▶ Directions for this task
Return exactly the lines below, starting with the one that has "Click the red square in Microsoft logo" and going on through the one that has "You are a computer-use".

════════════════════

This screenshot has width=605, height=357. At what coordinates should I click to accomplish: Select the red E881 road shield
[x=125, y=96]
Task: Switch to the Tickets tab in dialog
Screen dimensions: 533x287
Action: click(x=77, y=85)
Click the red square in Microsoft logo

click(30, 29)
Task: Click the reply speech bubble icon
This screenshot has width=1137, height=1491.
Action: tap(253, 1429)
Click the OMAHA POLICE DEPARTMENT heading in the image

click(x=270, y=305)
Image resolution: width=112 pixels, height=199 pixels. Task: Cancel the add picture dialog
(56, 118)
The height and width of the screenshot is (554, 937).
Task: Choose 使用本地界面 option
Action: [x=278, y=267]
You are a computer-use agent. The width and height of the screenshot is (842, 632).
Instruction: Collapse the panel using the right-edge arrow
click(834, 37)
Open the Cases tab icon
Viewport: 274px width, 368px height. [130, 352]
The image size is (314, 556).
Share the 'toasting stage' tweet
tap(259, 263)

════════════════════

▶ Response box
Click the red square in Microsoft logo

click(30, 29)
Task: Click the reply speech bubble icon
This screenshot has width=1137, height=1491.
Action: tap(253, 1429)
Click the OMAHA POLICE DEPARTMENT heading in the image

click(x=270, y=305)
Image resolution: width=112 pixels, height=199 pixels. Task: Cancel the add picture dialog
(56, 118)
The height and width of the screenshot is (554, 937).
Task: Choose 使用本地界面 option
Action: [x=278, y=267]
You are a computer-use agent. The width and height of the screenshot is (842, 632).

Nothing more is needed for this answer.